The whole incentive package is really geared to less-educated, less well-off Americans. In other words, they'll pay back your student loans but won't give you the cash if you (or your parents) have paid for your education. That's unforturnate, I said. But Stehley said that approach makes good business sense from the Army's point of view.
But what about officer possibilities? Because of cutbacks, Stehley told me, the Army is no longer accepting college graduates directly into its officer candidate programs. He said I would probably get the option to go to officer school once I spent some time on the enlisted side.
Too bad, I said. But I told him I'd think it over.

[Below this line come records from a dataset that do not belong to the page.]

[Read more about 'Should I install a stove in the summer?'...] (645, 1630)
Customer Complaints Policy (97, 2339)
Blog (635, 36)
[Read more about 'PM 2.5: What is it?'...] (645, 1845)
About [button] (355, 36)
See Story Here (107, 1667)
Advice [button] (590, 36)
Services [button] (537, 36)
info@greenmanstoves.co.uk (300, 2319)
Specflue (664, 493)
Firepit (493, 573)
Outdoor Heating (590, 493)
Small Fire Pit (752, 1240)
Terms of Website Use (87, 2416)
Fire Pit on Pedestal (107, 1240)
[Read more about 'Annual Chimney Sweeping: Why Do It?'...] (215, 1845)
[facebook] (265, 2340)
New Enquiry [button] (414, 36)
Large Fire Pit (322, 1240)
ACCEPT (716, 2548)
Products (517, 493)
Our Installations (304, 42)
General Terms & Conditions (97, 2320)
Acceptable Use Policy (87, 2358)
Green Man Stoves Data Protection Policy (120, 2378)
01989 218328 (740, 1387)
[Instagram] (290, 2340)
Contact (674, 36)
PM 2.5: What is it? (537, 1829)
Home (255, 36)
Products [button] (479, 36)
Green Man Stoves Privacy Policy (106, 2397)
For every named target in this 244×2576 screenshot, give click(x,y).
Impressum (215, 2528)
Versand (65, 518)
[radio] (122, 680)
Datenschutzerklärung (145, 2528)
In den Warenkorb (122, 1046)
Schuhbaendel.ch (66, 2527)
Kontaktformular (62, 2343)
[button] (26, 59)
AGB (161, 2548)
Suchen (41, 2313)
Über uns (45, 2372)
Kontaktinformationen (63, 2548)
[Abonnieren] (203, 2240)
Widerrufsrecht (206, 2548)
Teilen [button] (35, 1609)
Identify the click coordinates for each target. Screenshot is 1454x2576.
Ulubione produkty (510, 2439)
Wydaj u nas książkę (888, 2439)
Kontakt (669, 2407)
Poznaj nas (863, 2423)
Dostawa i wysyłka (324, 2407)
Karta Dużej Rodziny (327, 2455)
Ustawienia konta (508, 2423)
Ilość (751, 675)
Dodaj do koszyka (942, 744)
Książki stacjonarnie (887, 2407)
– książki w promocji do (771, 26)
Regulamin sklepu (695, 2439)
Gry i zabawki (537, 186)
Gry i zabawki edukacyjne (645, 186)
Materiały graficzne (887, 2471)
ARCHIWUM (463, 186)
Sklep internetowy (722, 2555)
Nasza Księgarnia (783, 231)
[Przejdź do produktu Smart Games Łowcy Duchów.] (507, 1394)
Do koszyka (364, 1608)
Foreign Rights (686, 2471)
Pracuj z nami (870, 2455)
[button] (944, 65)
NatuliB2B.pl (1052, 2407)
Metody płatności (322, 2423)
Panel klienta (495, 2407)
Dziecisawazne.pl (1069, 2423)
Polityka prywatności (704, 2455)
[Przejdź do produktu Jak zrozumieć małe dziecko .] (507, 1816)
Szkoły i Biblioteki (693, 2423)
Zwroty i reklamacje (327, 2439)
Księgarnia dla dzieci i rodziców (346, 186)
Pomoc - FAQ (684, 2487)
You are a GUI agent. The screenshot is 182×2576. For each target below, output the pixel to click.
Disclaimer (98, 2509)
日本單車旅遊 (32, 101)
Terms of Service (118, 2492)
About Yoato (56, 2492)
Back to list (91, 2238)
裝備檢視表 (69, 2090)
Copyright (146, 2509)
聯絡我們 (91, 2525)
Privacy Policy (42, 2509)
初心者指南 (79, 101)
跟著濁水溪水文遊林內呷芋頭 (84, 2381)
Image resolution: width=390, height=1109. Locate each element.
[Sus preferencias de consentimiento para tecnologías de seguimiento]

Iam, I guess, relatively serious about the military--at least as serious as I am about any other post-graduation possibility and far more serious than I am, at the moment, about my thesis. Over the past three weeks I've also talked to Sgt. Grinnon and Petty Officer Davison, Sgt. Jiminez and Cpt. Flores.
I've requested and received a pile of glossy recruiting brochures from the Navy, the Air Force, and the Marines. (The Marines even included "Semper Fi" and "Marines" bumper stickers with their packet. Pretty classy.)
All of the branches except the Army have officer programs for college graduates. At least that was the case until last Tuesday, when Stehley called to tell me the Army is reopening its officer program.
I told him we'd talk when I got back from Thanksgiving. I really don't know if I'll ultimately join the U.S. military. But unlike a lot of Harvard students, I haven't written off the option.